From left to right, the mobile phones run Android apps which present a simple interface to control the lights. Each light can be turned on and off individually, or by some pre-sets (e.g. everything on or off, “good morning”, or “movie time”). The application has hard-wired the IP address of my always on server / PC on the local network. There is of course nothing stopping me from connection to a public IP (and port-forward), however, I don’t need away-from-home control at this point. The phone app simply sends a “light switch command” to the PC, which forwards it directly to the Arduino (see details below).

Data excerpts
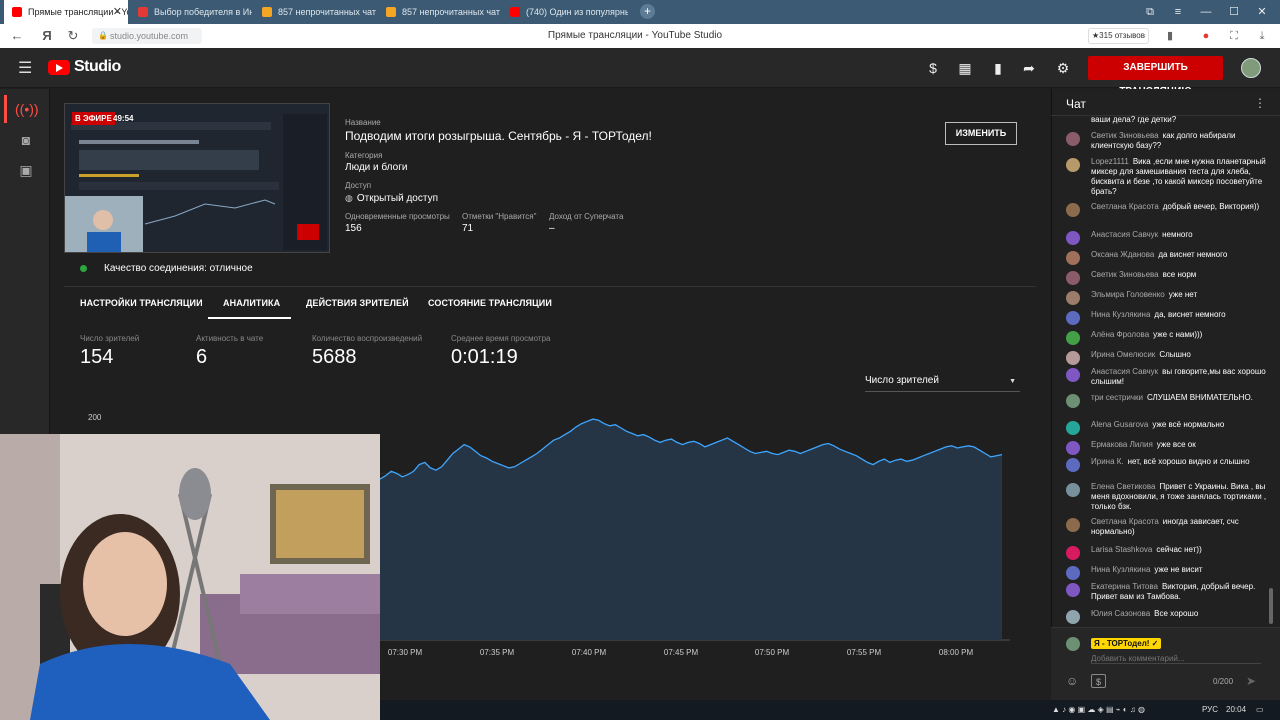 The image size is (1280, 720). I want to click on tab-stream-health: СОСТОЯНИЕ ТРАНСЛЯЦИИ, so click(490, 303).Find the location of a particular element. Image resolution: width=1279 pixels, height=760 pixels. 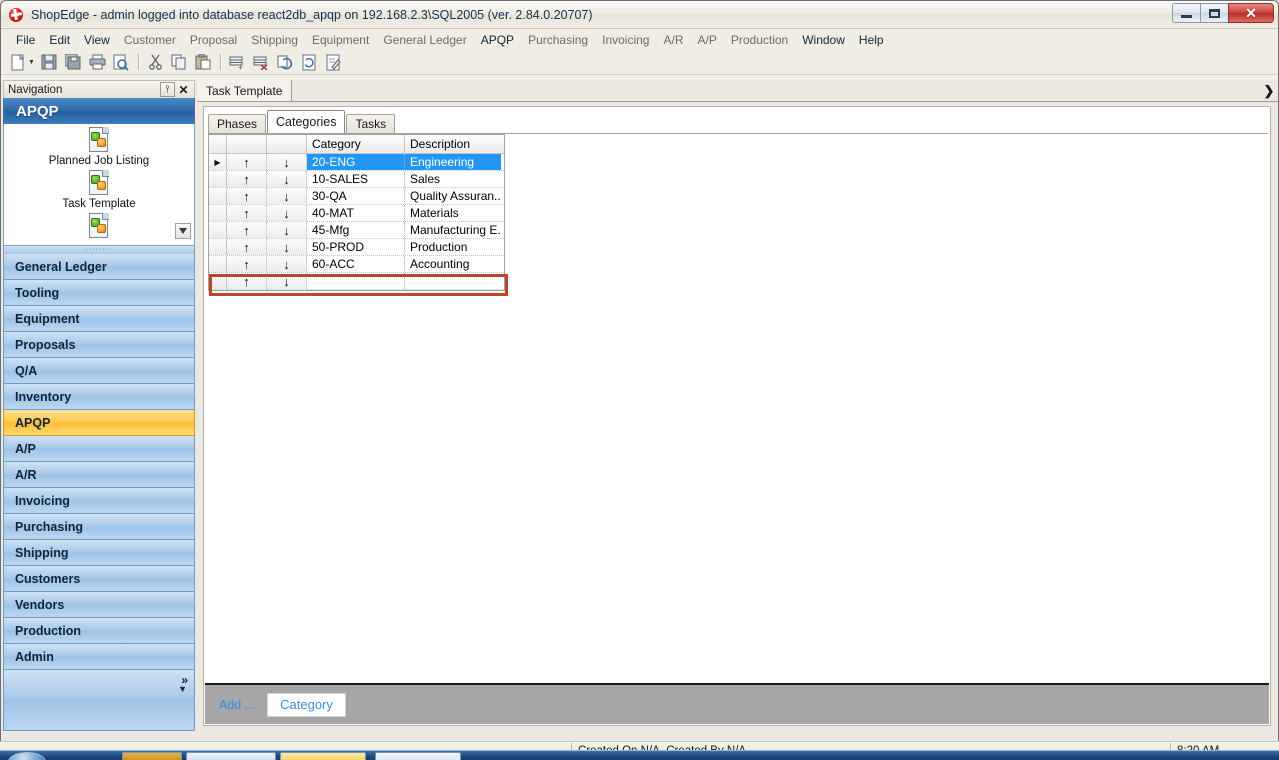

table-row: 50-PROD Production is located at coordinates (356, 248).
--
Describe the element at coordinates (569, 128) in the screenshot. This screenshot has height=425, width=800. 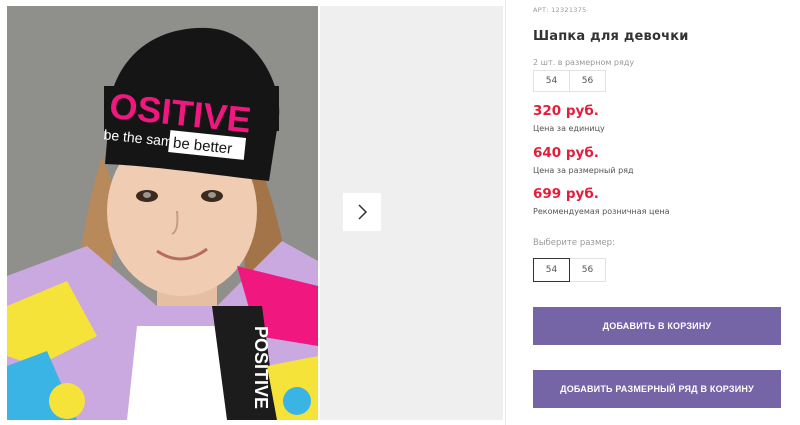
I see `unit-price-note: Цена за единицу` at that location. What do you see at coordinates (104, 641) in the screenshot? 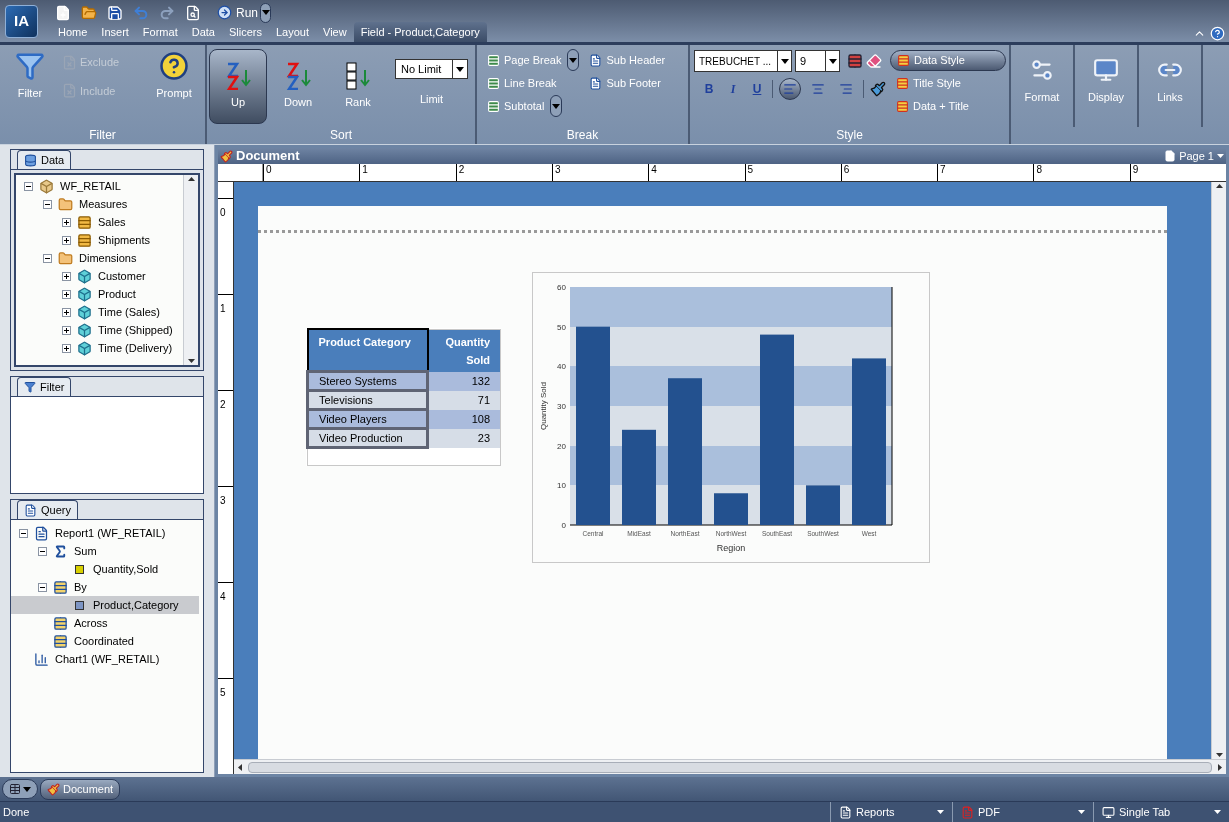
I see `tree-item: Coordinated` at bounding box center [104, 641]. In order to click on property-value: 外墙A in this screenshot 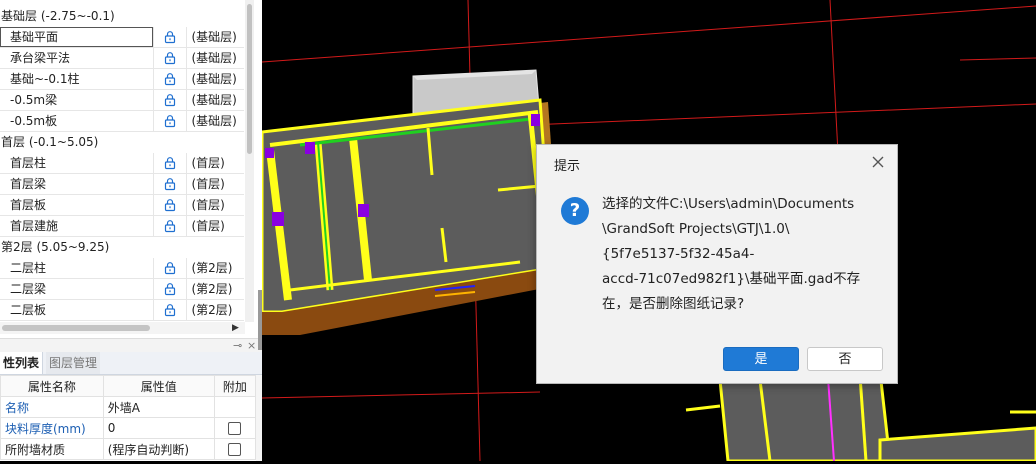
---
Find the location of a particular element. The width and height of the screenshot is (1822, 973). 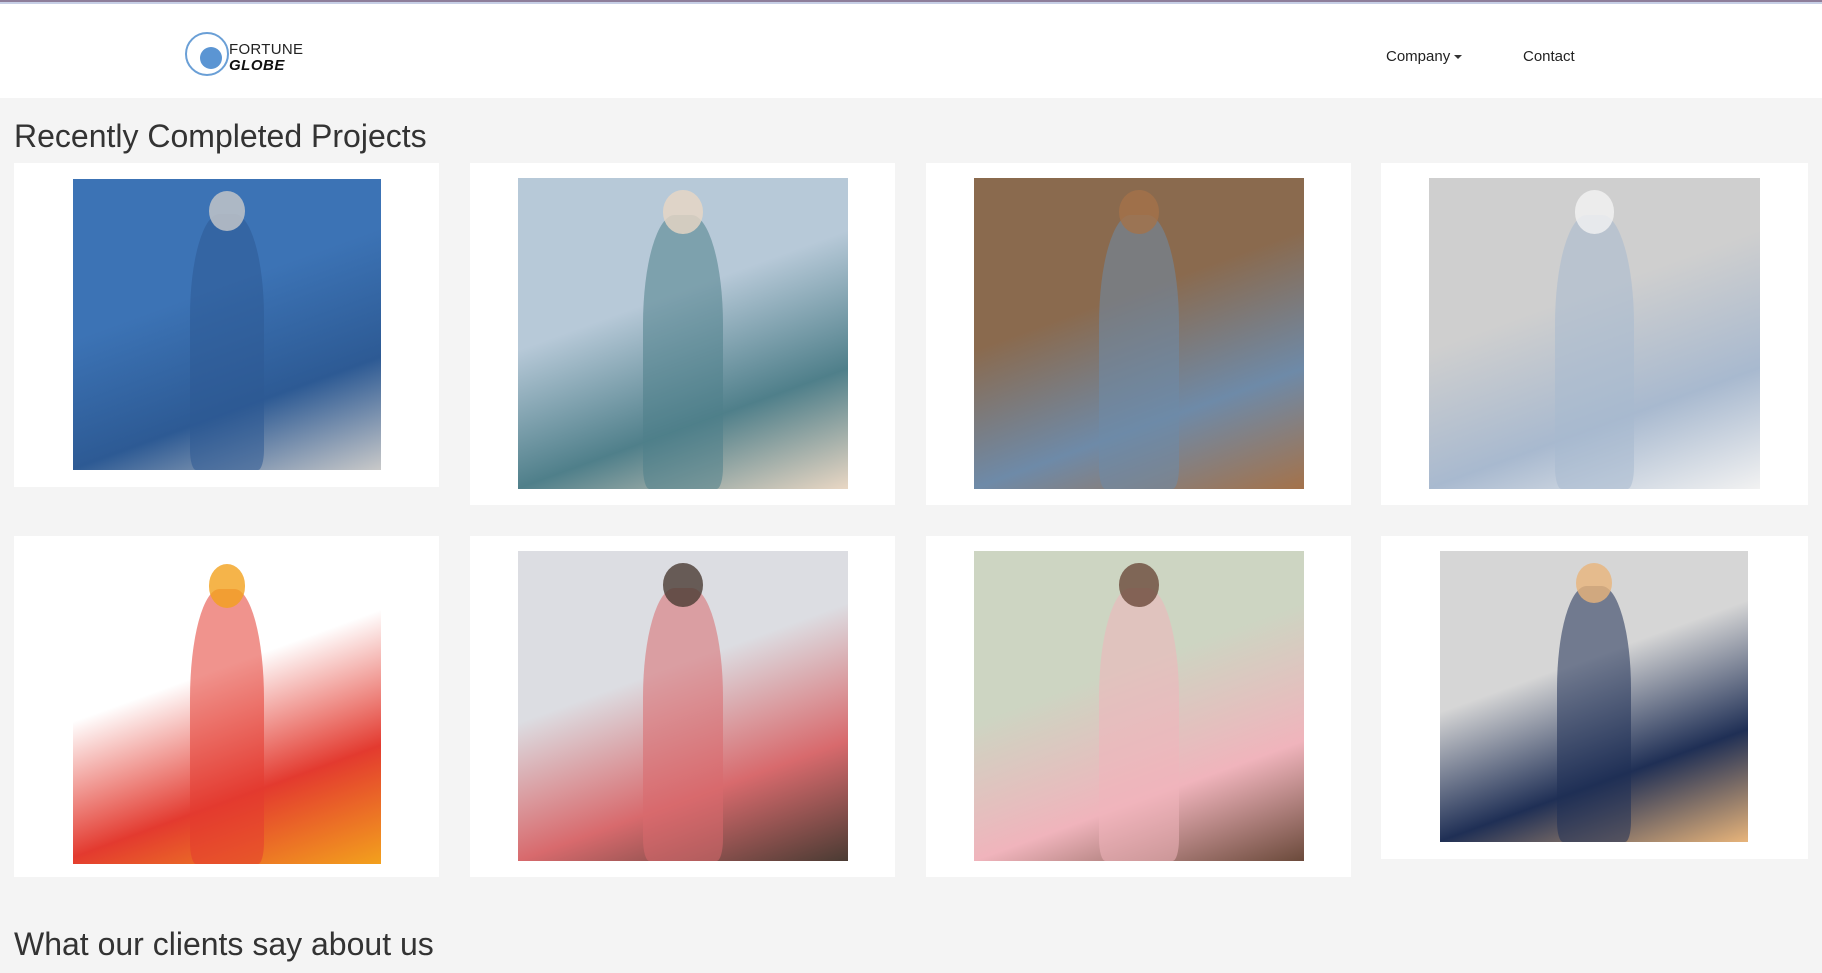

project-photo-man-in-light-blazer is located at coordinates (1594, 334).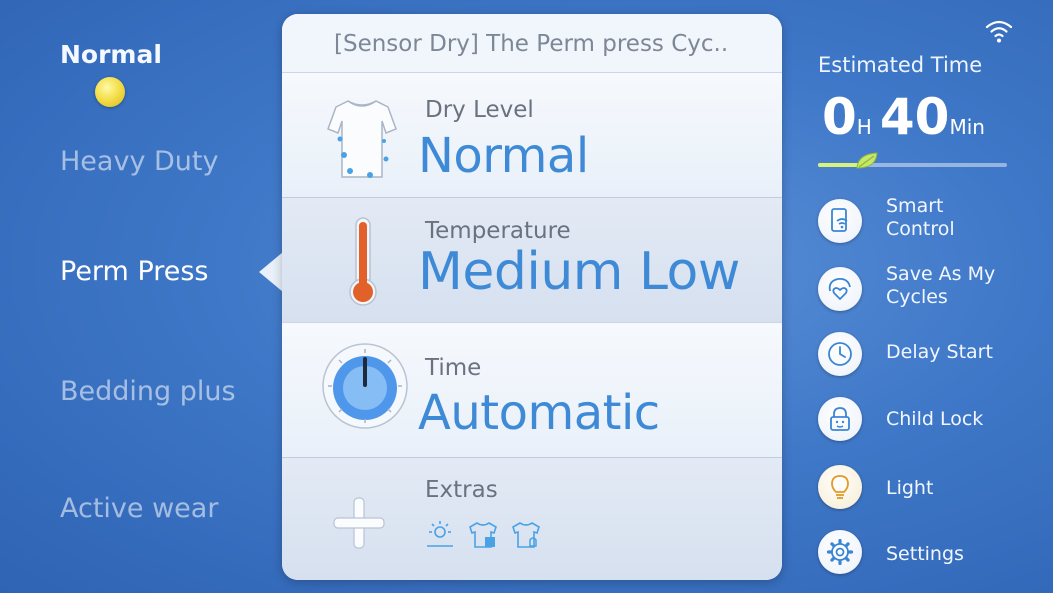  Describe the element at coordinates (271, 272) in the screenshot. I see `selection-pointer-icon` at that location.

Work task
In the extract on the home lighting setup, where does the phone app send a light switch command? The entries are not needed for what follows.

Answer to the exercise
To the always-on server/PC on the local network, which forwards it directly to the Arduino.